The task.
Across the entries below, count the lines that contain the word "will" and reply with that number only.

Source records.
-- Opening Marker --

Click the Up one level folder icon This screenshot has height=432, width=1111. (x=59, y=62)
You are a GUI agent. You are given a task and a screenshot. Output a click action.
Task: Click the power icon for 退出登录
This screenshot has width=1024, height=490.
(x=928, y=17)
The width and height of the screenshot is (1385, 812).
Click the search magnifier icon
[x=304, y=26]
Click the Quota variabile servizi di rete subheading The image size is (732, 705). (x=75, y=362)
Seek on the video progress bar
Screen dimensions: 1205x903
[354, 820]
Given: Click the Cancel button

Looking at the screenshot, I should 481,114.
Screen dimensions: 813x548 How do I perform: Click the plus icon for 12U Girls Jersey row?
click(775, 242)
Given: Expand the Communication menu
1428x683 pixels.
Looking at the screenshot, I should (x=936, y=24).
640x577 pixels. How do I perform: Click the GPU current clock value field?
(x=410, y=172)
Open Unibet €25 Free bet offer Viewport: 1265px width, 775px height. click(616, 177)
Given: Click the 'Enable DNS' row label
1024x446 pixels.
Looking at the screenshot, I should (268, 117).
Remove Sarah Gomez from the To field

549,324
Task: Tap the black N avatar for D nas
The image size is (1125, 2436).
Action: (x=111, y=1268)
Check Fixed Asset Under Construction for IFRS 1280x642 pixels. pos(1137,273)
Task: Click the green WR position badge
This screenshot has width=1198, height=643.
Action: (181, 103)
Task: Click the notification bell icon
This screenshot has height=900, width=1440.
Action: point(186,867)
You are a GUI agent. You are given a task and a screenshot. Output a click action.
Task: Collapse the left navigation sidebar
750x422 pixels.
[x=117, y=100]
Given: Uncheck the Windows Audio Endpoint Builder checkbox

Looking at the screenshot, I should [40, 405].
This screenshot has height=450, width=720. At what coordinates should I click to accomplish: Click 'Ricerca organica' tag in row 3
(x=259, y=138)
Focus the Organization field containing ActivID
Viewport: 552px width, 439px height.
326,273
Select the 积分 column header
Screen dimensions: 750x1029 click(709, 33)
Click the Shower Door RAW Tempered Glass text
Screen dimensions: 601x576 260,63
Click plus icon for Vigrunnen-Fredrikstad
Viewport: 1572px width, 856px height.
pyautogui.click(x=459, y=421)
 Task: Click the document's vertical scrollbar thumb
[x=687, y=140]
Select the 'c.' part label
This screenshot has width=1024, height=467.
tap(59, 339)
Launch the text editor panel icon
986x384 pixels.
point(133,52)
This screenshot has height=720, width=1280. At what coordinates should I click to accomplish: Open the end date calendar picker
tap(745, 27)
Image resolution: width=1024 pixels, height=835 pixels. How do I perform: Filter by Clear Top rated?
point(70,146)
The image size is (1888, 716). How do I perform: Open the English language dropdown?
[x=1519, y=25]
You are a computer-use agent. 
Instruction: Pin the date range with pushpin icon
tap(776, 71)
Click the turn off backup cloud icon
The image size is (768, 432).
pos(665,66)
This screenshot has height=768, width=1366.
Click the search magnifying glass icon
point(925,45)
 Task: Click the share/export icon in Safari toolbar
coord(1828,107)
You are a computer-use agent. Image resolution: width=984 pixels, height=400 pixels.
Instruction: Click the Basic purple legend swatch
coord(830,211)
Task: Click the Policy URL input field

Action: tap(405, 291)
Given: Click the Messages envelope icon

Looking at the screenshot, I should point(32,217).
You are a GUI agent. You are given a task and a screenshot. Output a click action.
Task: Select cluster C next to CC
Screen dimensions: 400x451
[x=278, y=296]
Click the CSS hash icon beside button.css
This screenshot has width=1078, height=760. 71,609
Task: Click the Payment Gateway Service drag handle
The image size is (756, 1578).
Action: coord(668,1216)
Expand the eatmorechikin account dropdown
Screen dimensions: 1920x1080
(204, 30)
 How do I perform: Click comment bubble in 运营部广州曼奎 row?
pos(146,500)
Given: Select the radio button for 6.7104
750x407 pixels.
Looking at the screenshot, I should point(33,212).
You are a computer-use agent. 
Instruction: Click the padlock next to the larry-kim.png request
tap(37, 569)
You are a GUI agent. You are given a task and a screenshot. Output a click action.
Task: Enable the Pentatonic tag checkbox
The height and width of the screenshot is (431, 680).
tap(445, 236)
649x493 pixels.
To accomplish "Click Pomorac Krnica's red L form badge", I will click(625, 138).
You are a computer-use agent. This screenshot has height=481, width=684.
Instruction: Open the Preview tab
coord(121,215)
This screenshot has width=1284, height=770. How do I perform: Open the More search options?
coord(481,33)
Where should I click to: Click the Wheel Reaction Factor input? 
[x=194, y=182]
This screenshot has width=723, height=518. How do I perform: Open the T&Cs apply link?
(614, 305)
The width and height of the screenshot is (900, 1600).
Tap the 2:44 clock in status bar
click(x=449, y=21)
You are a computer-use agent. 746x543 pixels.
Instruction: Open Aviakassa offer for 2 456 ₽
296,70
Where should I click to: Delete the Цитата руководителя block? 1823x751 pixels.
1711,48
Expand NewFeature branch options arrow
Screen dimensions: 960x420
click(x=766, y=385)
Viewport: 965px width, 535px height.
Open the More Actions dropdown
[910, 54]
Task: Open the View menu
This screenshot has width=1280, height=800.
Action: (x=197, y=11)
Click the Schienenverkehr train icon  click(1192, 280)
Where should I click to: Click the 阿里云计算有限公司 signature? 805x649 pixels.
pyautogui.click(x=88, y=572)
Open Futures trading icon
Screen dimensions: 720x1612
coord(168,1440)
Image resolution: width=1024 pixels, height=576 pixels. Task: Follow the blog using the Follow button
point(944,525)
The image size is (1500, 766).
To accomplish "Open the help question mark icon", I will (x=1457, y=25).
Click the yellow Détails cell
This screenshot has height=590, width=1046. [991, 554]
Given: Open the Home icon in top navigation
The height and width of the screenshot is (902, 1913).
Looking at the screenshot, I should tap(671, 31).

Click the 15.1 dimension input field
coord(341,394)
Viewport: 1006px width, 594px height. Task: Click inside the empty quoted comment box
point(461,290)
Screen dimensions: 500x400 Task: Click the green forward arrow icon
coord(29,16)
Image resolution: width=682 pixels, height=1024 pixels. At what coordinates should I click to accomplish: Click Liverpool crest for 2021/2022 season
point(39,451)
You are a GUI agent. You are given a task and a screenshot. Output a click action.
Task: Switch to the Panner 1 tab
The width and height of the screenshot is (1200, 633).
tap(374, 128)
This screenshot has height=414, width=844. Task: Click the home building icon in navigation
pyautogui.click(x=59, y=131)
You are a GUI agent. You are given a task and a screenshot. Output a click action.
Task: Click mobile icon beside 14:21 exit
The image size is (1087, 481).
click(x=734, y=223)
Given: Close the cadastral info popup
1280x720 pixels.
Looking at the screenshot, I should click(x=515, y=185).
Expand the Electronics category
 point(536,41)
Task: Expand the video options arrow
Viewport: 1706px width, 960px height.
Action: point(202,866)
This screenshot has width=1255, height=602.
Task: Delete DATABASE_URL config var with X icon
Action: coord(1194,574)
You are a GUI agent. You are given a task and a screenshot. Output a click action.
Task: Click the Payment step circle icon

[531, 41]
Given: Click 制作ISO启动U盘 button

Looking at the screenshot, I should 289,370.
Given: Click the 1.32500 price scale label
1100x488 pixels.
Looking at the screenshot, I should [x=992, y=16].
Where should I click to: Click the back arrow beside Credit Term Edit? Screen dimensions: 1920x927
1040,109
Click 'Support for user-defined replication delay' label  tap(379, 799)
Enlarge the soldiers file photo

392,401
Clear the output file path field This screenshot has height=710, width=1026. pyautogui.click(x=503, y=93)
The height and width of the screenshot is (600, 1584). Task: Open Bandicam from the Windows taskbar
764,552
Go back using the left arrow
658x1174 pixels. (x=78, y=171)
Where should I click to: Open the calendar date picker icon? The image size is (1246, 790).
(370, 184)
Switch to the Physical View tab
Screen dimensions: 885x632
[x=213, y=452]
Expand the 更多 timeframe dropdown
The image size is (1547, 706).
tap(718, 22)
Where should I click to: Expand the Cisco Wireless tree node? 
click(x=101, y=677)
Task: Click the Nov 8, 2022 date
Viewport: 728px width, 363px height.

-- Closing Marker --

Response to this exercise.
2